Trends toward worse overall survival in patients with KRAS mutations were observed in the subgroup with squamous carcinomas (HR = 1.41, 95% confidence interval [CI] = 0.89–2.23) and the subgroup with other nonadenocarcinomas (HR = 1.86, 95% CI = 1.22–2.82). Analyses by KRAS mutation subtypes vs wild-type KRAS showed no differences for codon 12 mutations, codon 13 mutations, or codon 12 mutation subgroups.
Mutation Status and Therapy
There was no significant difference in risk for death in patients receiving adjuvant chemotherapy vs patients receiving observation among those with wild-type KRAS (HR = 0.89, P = .15) or mutant KRAS (HR = 1.05, P = .77; P = .37 for interaction; P = .52 for heterogeneity among trials). There was also no difference in risk when the analysis was restricted to patients with adenocarcinoma (HR = 0.88, P = .37, for wild type; HR = 0.92, P = .67, for mutant; P = .86 for interaction). Results were similar for disease-free survival.
There was no significant difference in overall survival between chemotherapy and observation subgroups with codon 12 KRAS mutations (HR = 0.95, P = .77). However, adjuvant therapy was associated with significantly increased risk of death compared with observation in the subgroup of patients with codon 13 mutations (HR = 5.78, P < .001; P = .002 for interaction). Although differences were not significant, hazard ratios for chemotherapy vs observation varied according to G12A or G12R (HR = 0.66, P = .48), G12C or G12V (HR = 0.94, P = .77), and G12D or G12S (HR 1.39, P = .49) subtypes of codon 12 mutation.
Risk of Second Cancers
Second primary cancers were identified in 86 of 1,433 patients (data were not available from the ANITA trial). KRAS mutation was associated with a significantly increased risk of a second primary cancer among observation patients (HR = 2.76, P = .005), whereas chemotherapy patients with KRAS mutations had a nonsignificantly reduced risk (HR = 0.66, P = .40; P = .02 for interaction).
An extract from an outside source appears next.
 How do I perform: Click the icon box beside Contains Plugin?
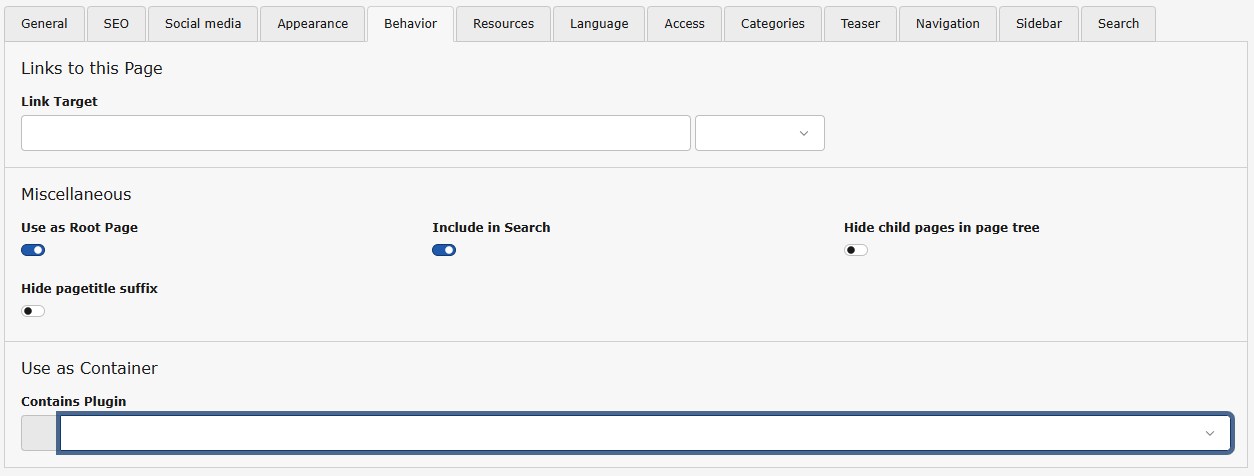point(39,433)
The investigators noted that the finding of significantly increased risk of death in patients with codon 13 mutations who received adjuvant therapy needs to be interpreted with caution and validated in other studies, given the small number of patients (24) with codon 13 mutations in the current analysis. They also noted that the finding of reduced risk for second cancers in chemotherapy patients with KRAS mutations was unexpected. The investigators theorized that chemotherapy may have had a therapeutic effect on subclinical deposits of KRAS mutant cells in lung or other organs.
The investigators concluded:
KRAS is not a significant prognostic marker in patients with resected NSCLC. Overall, it is not significantly predictive of a differential benefit from adjuvant chemotherapy, particularly in patients with adenocarcinoma, and at this time, it cannot be recommended as a tool to select patients for adjuvant chemotherapy. Although our results suggest a potentially detrimental effect from chemotherapy in patients with codon 13 mutations, validation studies will be critical. ■
Disclosure: Dr. Shepherd reported no potential conflicts of interest.
1. Shepherd FA, Domerg C, Hainaut P, et al: Pooled analysis of the prognostic and predictive effects of KRAS mutation status and KRAS mutation subtype in early-stage resected non-small-cell lung cancer in four trials of adjuvant chemotherapy. J Clin Oncol. April 29, 2013 (early release online).